3 Results and Discussion
Immunisation of mice with Sc resulted in increased antibody levels of serum total IgE, and Sc-specific IgG1, IgG2a and IgA. The schedule of the repeated Sc aerosol exposures was found to affect the total IgE and Sc-specific IgG2a antibody production, whereas the levels of Sc-specific IgG1 and IgA remained unchanged regardless of aerosol exposure. Sc caused a strong and significant antigen concentration-dependent cellular stimulation (proliferation) and IL-4 production in splenocytes of Sc-immunised mice. These responses, and additionally the production of IL-10, were further enhanced in the Sc-immunised mice after inhalation exposure to Sc. Sc aerosols induced sensory irritation response in both the Sc-immunised and non-immunised mice already during the first exposure. No signs of inflammation were present in the nasal cavities of the animals, whereas a slight influx of inflammatory cells was seen in the alveoli 3 or 10 days after the last Sc exposure. These results indicate that Sc caused other than mycotoxin-related biological effects by stimulating the murine immune system and by causing a distinct sensory irritation response in the murine airways.
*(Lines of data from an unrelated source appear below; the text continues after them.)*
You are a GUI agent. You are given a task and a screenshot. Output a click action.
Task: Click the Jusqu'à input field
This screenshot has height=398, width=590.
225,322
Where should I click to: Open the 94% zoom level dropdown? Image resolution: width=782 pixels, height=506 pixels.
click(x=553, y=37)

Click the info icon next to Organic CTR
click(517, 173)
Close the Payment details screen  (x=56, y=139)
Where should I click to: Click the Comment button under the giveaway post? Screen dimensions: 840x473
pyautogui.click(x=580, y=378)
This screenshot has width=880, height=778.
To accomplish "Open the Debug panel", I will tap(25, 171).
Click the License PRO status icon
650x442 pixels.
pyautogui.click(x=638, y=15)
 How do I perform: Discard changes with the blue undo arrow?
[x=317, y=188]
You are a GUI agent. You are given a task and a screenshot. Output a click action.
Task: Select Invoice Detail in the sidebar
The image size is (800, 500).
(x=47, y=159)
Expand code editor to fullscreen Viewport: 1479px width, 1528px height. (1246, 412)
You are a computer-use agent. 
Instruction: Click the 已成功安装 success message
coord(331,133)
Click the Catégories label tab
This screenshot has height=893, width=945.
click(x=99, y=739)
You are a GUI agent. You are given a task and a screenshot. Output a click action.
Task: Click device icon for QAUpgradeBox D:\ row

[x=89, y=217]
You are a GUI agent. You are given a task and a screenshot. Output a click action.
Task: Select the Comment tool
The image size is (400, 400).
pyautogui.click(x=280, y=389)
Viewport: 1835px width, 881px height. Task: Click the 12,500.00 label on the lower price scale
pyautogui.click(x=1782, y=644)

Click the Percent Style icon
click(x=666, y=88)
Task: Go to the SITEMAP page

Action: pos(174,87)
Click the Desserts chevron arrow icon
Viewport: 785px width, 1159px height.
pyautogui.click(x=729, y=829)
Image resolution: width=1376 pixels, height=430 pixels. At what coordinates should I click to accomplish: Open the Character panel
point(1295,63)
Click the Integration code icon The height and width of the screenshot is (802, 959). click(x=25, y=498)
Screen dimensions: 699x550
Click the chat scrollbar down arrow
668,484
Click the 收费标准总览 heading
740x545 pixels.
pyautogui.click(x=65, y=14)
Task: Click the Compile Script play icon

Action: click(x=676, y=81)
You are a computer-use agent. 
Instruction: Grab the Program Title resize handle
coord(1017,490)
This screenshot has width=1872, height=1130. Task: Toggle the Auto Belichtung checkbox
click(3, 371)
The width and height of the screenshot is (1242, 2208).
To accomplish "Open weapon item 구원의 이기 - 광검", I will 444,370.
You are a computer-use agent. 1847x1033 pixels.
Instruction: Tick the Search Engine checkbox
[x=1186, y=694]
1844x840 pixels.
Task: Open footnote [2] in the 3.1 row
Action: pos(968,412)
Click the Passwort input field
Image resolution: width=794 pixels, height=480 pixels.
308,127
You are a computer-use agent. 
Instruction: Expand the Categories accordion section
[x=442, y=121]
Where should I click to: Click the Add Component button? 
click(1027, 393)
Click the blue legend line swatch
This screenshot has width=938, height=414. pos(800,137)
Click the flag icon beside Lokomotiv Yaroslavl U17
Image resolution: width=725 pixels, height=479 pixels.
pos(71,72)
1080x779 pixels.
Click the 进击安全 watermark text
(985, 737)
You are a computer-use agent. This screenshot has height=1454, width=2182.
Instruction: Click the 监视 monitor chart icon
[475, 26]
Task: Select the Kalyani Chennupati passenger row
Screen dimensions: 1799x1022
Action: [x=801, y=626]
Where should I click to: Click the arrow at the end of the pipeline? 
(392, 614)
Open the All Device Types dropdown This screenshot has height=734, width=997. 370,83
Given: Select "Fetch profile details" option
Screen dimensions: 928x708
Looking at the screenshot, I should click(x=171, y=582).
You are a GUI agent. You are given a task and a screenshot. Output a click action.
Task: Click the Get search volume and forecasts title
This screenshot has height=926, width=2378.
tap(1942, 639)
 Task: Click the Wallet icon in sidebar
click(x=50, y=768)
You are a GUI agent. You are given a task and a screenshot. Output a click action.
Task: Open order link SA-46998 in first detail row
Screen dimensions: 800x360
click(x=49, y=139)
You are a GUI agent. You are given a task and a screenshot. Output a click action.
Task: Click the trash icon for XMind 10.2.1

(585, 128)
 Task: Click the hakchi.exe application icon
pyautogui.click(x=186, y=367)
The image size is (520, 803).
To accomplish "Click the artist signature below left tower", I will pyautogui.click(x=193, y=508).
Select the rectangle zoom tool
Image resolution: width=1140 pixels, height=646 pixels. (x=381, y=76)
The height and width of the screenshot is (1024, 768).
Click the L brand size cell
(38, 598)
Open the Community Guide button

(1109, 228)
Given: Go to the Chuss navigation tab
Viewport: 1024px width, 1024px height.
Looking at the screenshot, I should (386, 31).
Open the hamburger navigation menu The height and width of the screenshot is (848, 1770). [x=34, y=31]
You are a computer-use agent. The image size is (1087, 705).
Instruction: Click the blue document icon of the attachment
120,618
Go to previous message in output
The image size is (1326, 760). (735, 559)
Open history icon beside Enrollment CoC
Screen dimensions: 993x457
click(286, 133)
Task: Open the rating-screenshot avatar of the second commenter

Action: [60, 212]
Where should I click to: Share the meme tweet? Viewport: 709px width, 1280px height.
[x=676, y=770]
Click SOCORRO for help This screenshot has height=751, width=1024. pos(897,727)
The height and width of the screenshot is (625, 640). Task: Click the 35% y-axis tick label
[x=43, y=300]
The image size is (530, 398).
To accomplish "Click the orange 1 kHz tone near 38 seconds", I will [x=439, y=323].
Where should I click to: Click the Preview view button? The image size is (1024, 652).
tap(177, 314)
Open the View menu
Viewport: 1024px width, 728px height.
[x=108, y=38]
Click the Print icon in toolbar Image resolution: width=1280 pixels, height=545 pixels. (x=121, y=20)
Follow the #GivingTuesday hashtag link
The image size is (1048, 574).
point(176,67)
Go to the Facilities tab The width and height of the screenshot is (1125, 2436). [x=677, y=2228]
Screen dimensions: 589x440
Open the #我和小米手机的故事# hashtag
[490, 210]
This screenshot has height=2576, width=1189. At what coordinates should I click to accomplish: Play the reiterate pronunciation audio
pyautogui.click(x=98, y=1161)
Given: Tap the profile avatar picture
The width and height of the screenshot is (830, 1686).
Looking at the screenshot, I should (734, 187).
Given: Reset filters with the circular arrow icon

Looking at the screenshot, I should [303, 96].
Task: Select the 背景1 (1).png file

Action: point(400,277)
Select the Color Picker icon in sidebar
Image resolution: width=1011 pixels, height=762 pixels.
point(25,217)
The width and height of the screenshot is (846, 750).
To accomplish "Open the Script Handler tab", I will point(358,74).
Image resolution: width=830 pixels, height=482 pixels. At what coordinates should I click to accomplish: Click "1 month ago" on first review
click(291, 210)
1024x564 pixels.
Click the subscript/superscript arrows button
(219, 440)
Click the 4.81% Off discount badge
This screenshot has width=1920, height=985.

MVOCs provoked sensory irritation, and no signs of inflammation in the lung tissues were observed. The RILs for these compounds suggest that MVOCs could cause upper respiratory tract irritation in humans at the levels of mg/m3 for individual compounds, but such concentrations only rarely occur in moldy buildings.
Also A. versicolor aerosols provoked sensory irritation. Inflammatory markers were not analysed from these mice. The ß-glucan aerosol exposure induced a very mild sensory irritation response that was not concentration-dependent. Occasionally, also slight pulmonary irritation response was observed. Tissue samples from these mice have not yet been analyzed. Thus, sensory irritation response observed with fungal extracts is not unambiguously caused by ß-glucan present in the extract.
4 Conclusions
MVOCs, alone, cannot be considered to be responsible for symptoms of
upper airway irritation in microbially contaminated indoor environments.
Sensory irritation can be provoked by fungal extract aerosols, but one
of the fungal cell-wall components, ß-glucan, does not fully account
for the response. However, other individual cell wall components (e.g.,
ergosterol) and fungal glycoproteins should be investigated before detailed
conclusions on the practical importance of this finding can be drawn. Additionally,
only after the causative agents (to sensory irritation response) have been
characterised, recommendations and standardisation of reliable methods
for the fungal exposure assessment can be presented.